Landing Page Performance
A bar chart comparing the conversion rate of each landing page (entry point). Blog pages are highlighted so you can see how content pages stack up against the rest of your site.
Highest Converting Pages
A ranked list of your landing pages by conversion rate, with each page's total users and conversions. Pages are flagged high-performing at 5%+, moderate at 2–5%, and low below 2%.
How to Use This Data
- Find your best entry points — In Landing Page Performance and Highest Converting Pages, spot which pages turn visitors into conversions and send more traffic there.
- Measure your content — Use Blog-Driven Paths and Blog Conversion Rate to see whether your blog is actually driving conversions, not just traffic.
- Follow the common journeys — Top Conversion Paths shows the routes people actually take; make those routes faster and clearer.

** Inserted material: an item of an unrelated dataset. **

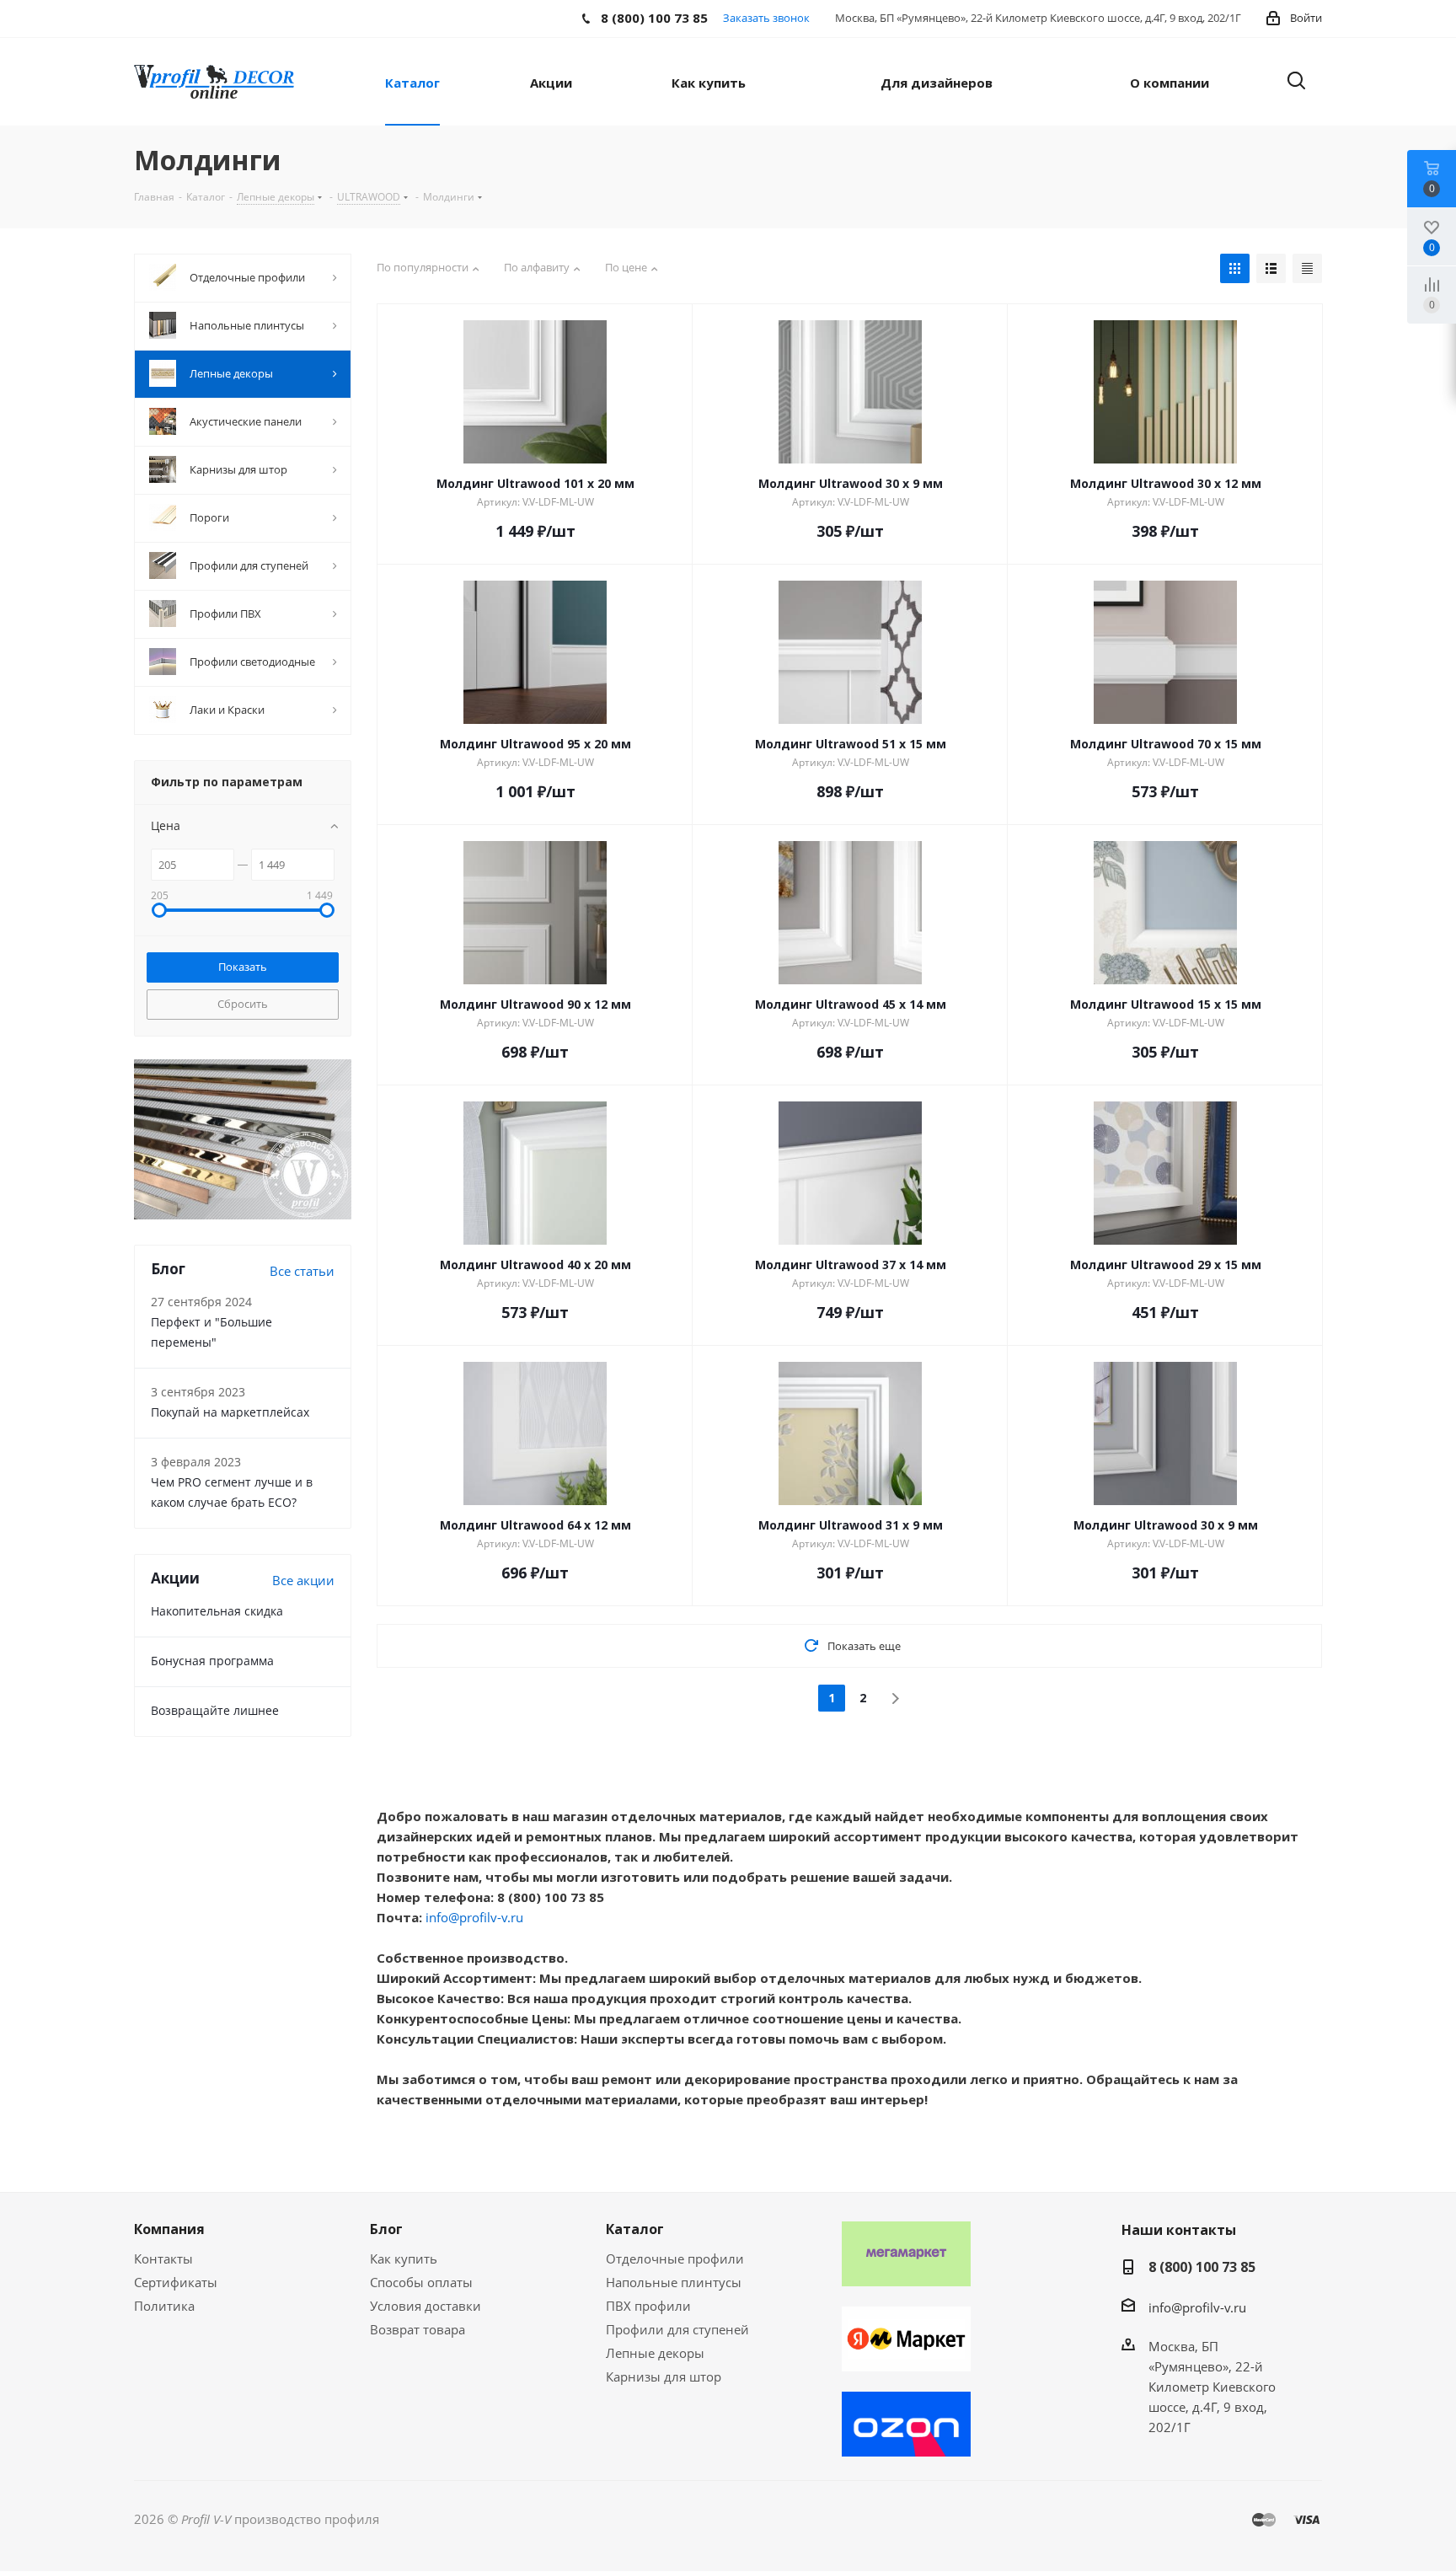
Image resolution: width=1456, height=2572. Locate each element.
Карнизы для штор (663, 2376)
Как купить (403, 2258)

- Compare periods — Turn on comparison to check whether changes you made moved the numbers.
Data Source
Funnel Analysis is powered entirely by Google Analytics (GA4) — conversion paths and blog analytics are derived from your GA4 session and event data. Connect GA4 from the Integrations page in the sidebar. If a section shows "No data available," sync your GA4 data first.
Note: For the high-level visitor → sessions → bookings funnel, see the Overview page (
/insights). Funnel Analysis focuses on the page-level journeys and landing-page conversion behind that funnel.